Candida and Yeast and the Connection to Thyroid Disease and Fibromyalgia
An Interview With Dr. Michael McNett
by Mary Shomon
mmcnett.jpg – 16905 Bytes Dr. Michael McNett is President and Medical Director of The Paragon Clinic, a Chicago multidisciplinary clinic specializing in treating fibromyalgia and muscular pain. McNett has seven years of experience in Family Practice and over nine years in Emergency Medicine, with additional training in addiction treatment, pharmaceutical research, and integrative medicine. Dr. McNett has some interesting thoughts to share about candida (yeast) overgrowth, and the connection to thyroid problems and fibromyalgia, as well his recommended treatments, based on success he’s had with his patients.
Mary Shomon: In your practice, you see many patients with fibromyalgia and hypothyroidism. Have you found that there is a higher than usual incidence of candida in these patients?

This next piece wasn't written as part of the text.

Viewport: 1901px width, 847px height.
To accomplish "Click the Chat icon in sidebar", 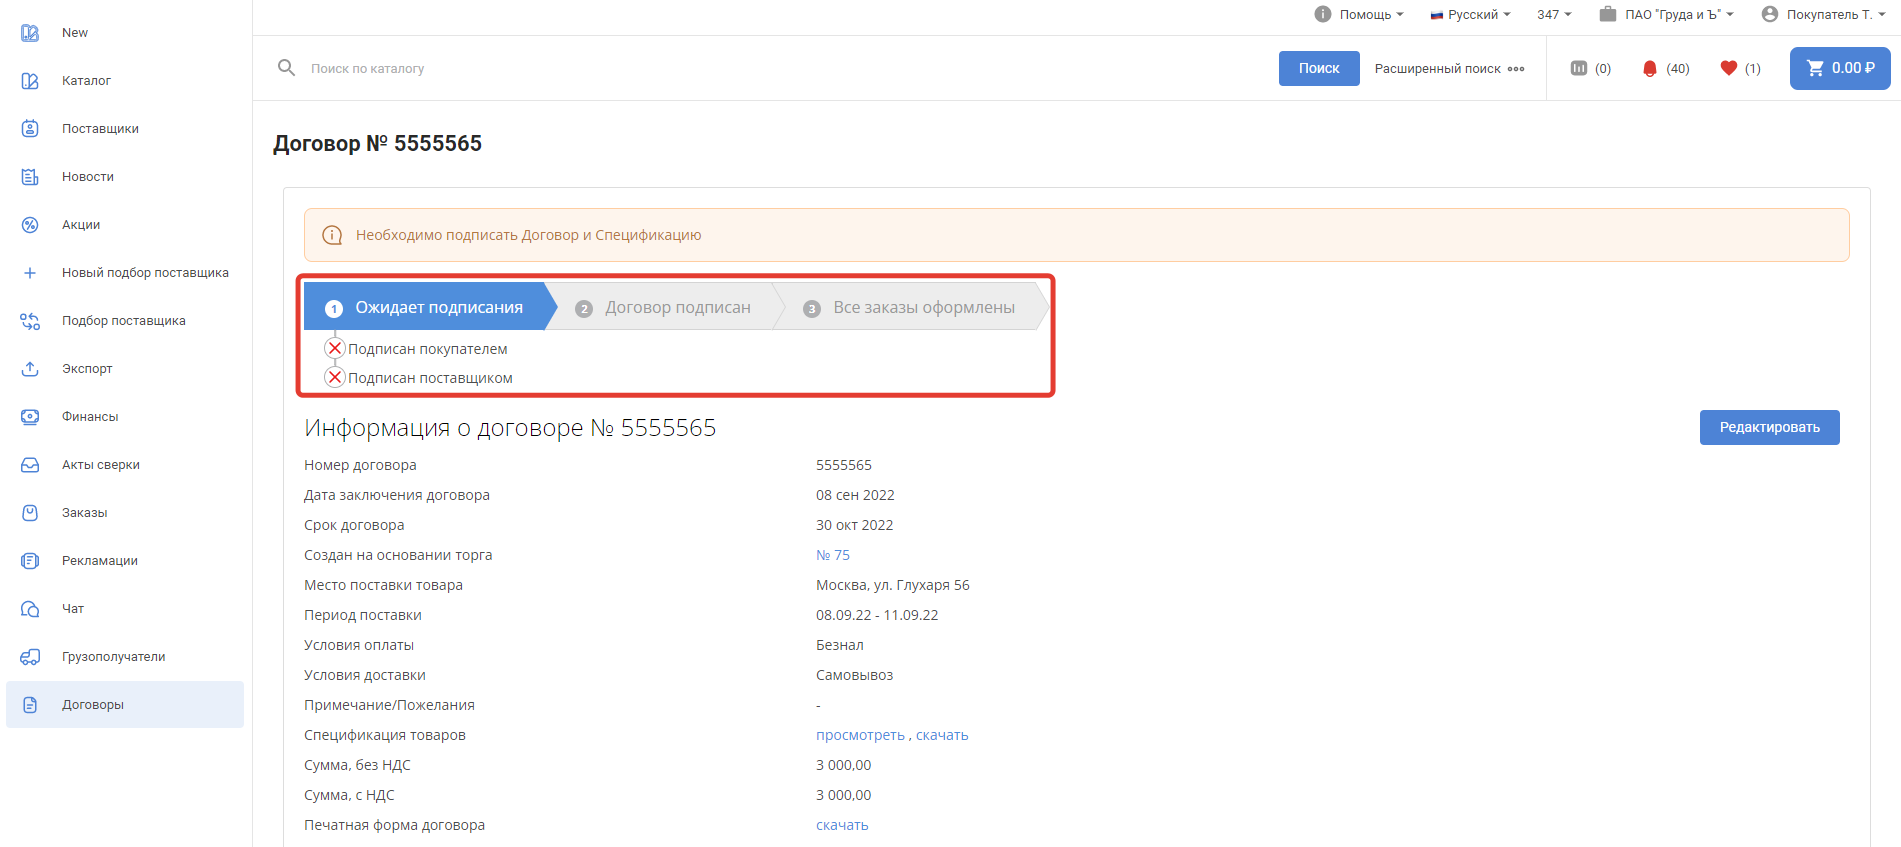I will (x=30, y=609).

Dr. Michael McNett: Very much so. We have known for many years that hypothyroidism causes fibromyalgia; all newly diagnosed fibromyalgia patients routinely get a thyroid profile to see if this is present in them.
In my experience, many patients with fibro who have normal lab tests still have symptoms of hypothyroidism. Most of these patients test positive for candida hypersensitivity syndrome.

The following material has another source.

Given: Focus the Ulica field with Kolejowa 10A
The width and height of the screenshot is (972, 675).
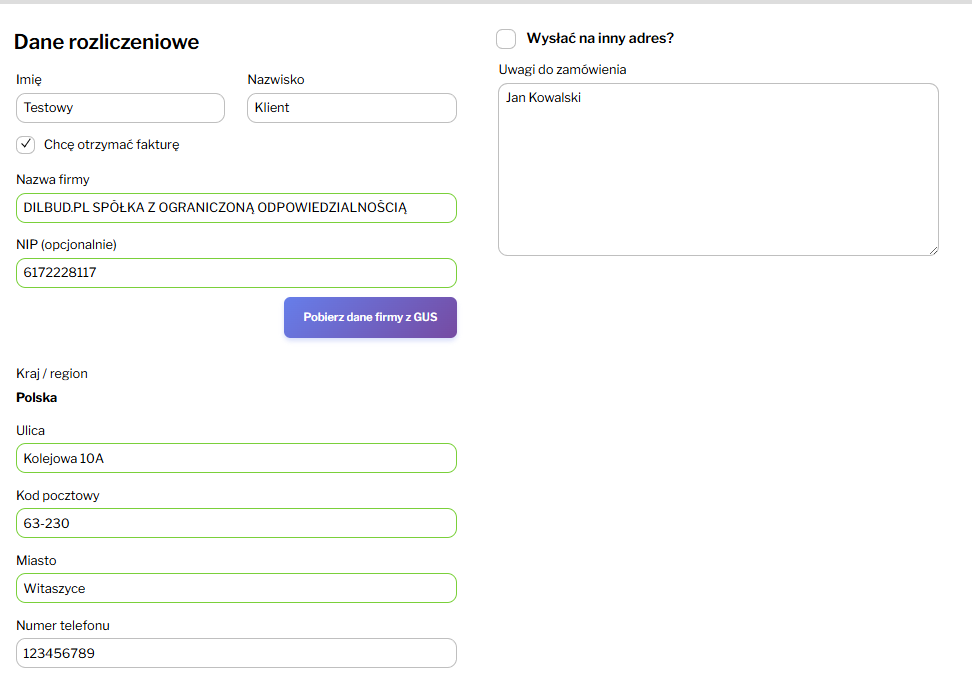Looking at the screenshot, I should (236, 458).
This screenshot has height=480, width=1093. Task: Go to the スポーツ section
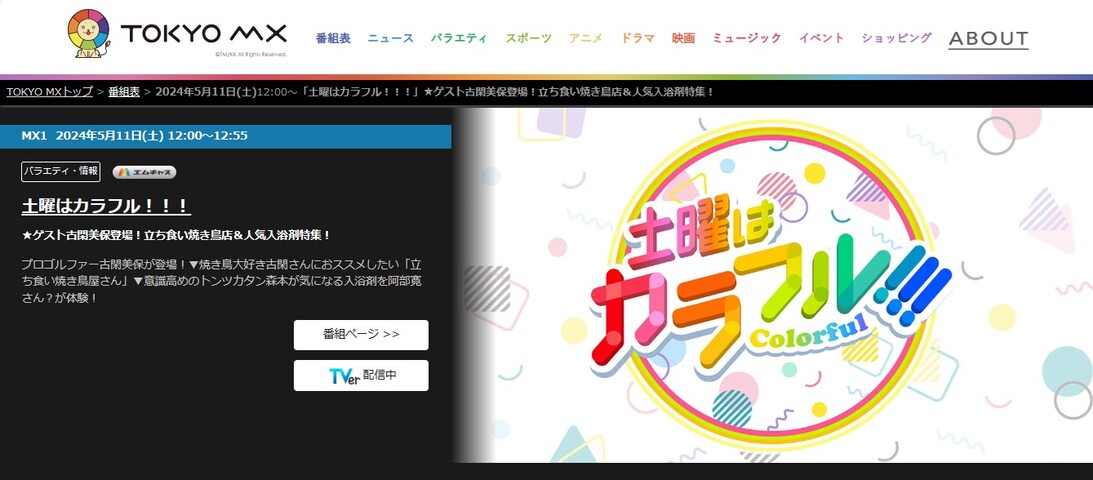(x=528, y=38)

Mary Shomon: Do you find that fibromyalgia or hypothyroidism symptoms also improve after a candida infection is treated? Why do you think this is the case?
Dr. Michael McNett: One thing that is very interesting is that treatment for candida hypersensitivity frequently causes all hypothyroid symptoms to disappear. Because of this, I feel that when the immune system attacks the candida cell, some chemical must be released that interferes with thyroid hormone’s ability to cause its effect in the cell.
Thus, at least in these patients, the sequence goes like this:
Something causes their immune system to aggressively attack candida cells that most of us tolerate
Immune attack causes rupture of the cells and release of their contents
Our bodies absorb chemicals released by the yeast, which interfere with thyroid hormone’s ability to cause its effect in the cell, and
the patient develops fibromyalgia symptoms.
Thus, the candida leads to the fibromyalgia and hypothyroid symptoms.
Mary Shomon: Why you you feel this doesn’t this show up in thyroid blood tests?
Dr. Michael McNett: The receptor for thyroid hormone (that protein that sits on the DNA) has several types. The type that is present in the “thyroid thermostat” (the parts of the brain, pituitary gland, and thyroid gland that set thyroid hormone levels in the blood) is a different type than the one present in the rest of the brain, skin, muscles, bones, and connective tissue. I believe the chemical from candida affects only the latter type of the receptor, so the “thyroid thermostat” is uninhibited, causing the blood tests to be normal.
Mary Shomon: What are your thoughts about how blockage of thyroid hormone’s effect can cause fibromyalgia?
Dr. Michael McNett: Thyroid hormone works by binding to large proteins covering genes on our DNA. If these proteins are strongly attached to the DNA, the genes are inhibited. If the proteins lift off and expose the DNA, the genes act as a “blueprint” for making enzymes to do various functions in the cell.
There appear to be two main DNA regions covered by proteins affected by thyroid hormone. The first one covers genes for a number of enzymes involved in energy production, and, when thyroid binds to it, it lifts up, causing more of these enzymes to be made. The other covers genes responsible for the production and detection of Substance P, which is responsible for pain sensation. When thyroid binds to this protein, it sticks tightly to the DNA, reducing production and detection of Substance P.
Thus, low thyroid effect causes decreased metabolism (fatigue, poor mental functioning, etc.) and increased pain sensation. These are exactly the problems experienced by patients with fibromyalgia.
Wow…so if its the immune system attacking the candida, I have to figure out what is causing the immune-trigger (since I only get a thyroid reaction when I introduce new foods that I figure might be bad food choices).
This was very interesting, and very encouraging!
Totally makes sense.
I have been taking an Endocrine formula that happens to support the thyroid, and my zero-pain tolerance last month required me to take painkillers.
Im anxious to see if 3 weeks on thyroid-support makes a difference in my pain tolerance!